Sadness can be viewed as a temporary lowering of mood, whereas depression is characterized by a persistent and intense lowered mood, as well as disruption to one's ability to function in day to day matters.
Depression
Depression is a state of low mood and aversion to activity that can affect a person's thoughts, behaviour, feelings and physical well-being. It may include feelings of sadness, anxiety, emptiness, hopelessness, worthlessness, guilt, irritability, or restlessness. Depressed people may lose interest in activities that once were pleasurable, experience difficulty concentrating, remembering details, or making decisions, and may contemplate or attempt suicide. Insomnia, excessive sleeping, fatigue, loss of energy, or aches, pains or digestive problems that are resistant to treatment may be present
Despair
Despair is the loss of hope.
Hope is the belief in a positive outcome related to events and circumstances in one's life.
Hope is distinct from positive thinking, which refers to a therapeutic or systematic process used in psychology for reversing pessimism. The term false hope refers to a hope based entirely around a fantasy or an extremely unlikely outcome
Grief
Grief is a multi-faceted response to loss, particularly to the loss of someone or something to which a bond was formed. Although conventionally focused on the emotional response to loss, it also has physical, cognitive, behavioral, social, and philosophical dimensions. While the terms are often used interchangeably, bereavement often refers to the state of loss, and grief to the reaction to loss.
Gloom
Gloom or melancholia - from Greek μελαγχολία - melancholia, "sadness", lit. "black bile"), also lugubriousness, from the Latin lugere, to mourn; moroseness, from the Latin morosus, self-willed, fastidious habit; wistfulness, from old English wist: intent, or saturnine, (see Saturn), in contemporary usage, is a mood disorder of non-specific depression, characterized by low levels of both enthusiasm and eagerness for activity.
Glumness
The state of being glum (sad or despondent)
Hopelessness
(See Despair, above)
Melancholy
(see Gloom, above)
Misery
Misery is a feeling of great unhappiness, suffering and/or pain.
Sadness
Sadness is an emotion characterized by feelings of disadvantage, loss, helplessness, sorrow, and rage. When sad, people often become outspoken, less energetic, and emotional. Crying is an indication of sadness.

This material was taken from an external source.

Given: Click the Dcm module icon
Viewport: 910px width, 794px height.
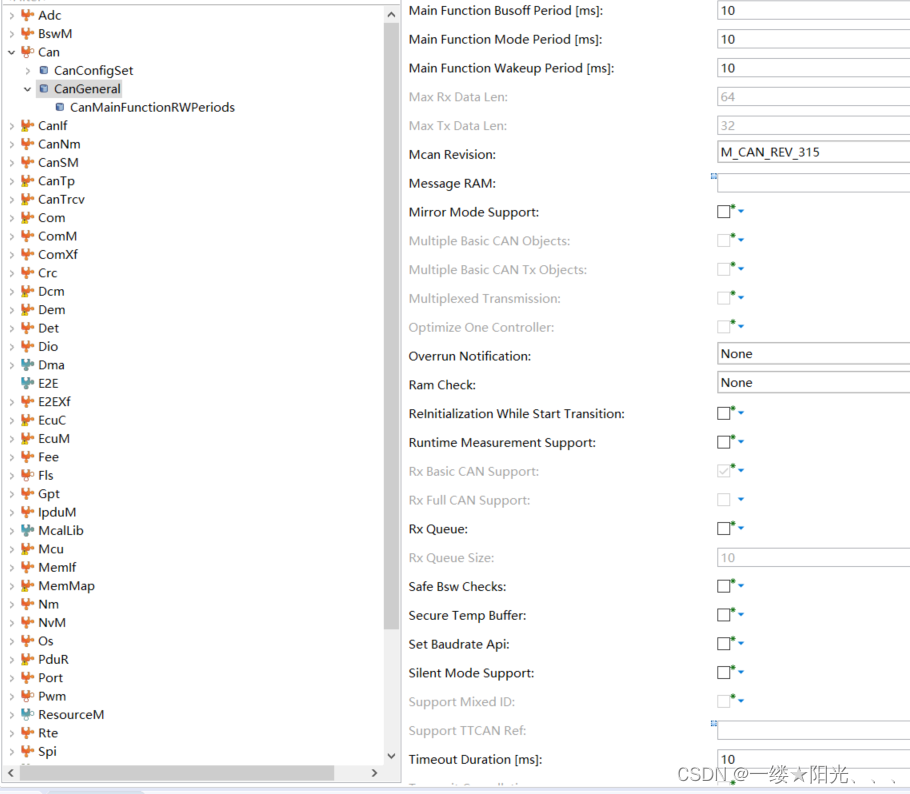Looking at the screenshot, I should click(x=28, y=291).

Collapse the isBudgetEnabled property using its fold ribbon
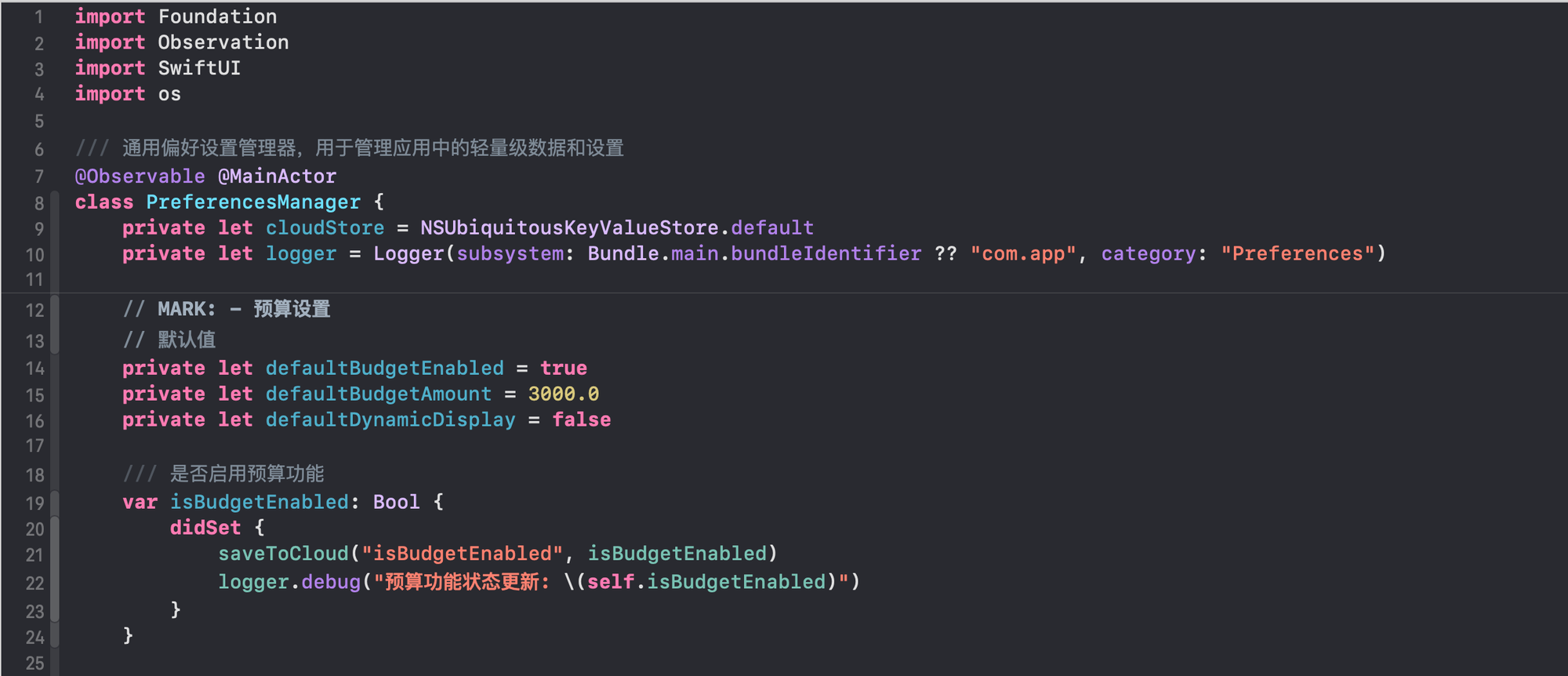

Sadness can be viewed as a temporary lowering of mood, whereas depression is characterized by a persistent and intense lowered mood, as well as disruption to one's ability to function in day to day matters.
Sorrow
The emotion of sorrow is classified as a primary emotion. It has two impulses: to cling to the object of sorrow, and to repair the injuries done to that object that caused the emotion in the first place. Thus the primary emotion of sorrow is the basis for the emotion of pity, which Shand describes as a fusion of sorrow and joy: sorrow at the injury done to the object of pity, and joy as an "element of sweetness" tinging that sorrow
Unhappiness
Unhappiness is the lack of hapiness.
Happiness is a mental state of well-being characterized by positive emotions ranging from contentment to intense joy.[1] A variety of biological, psychological, religious, and philosophical approaches have striven to define happiness and identify its sources.
Woe
Suffering, or pain in a broad sense, is an individual's basic affective experience of unpleasantness and aversion associated with harm or threat of harm. Suffering may be qualified as physical or mental. It may come in all degrees of intensity, from mild to intolerable. Factors of duration and frequency of occurrence usually compound that of intensity. In addition to such factors, people's attitudes toward suffering may take into account how much it is, in their opinion, avoidable or unavoidable, useful or useless, deserved or undeserved.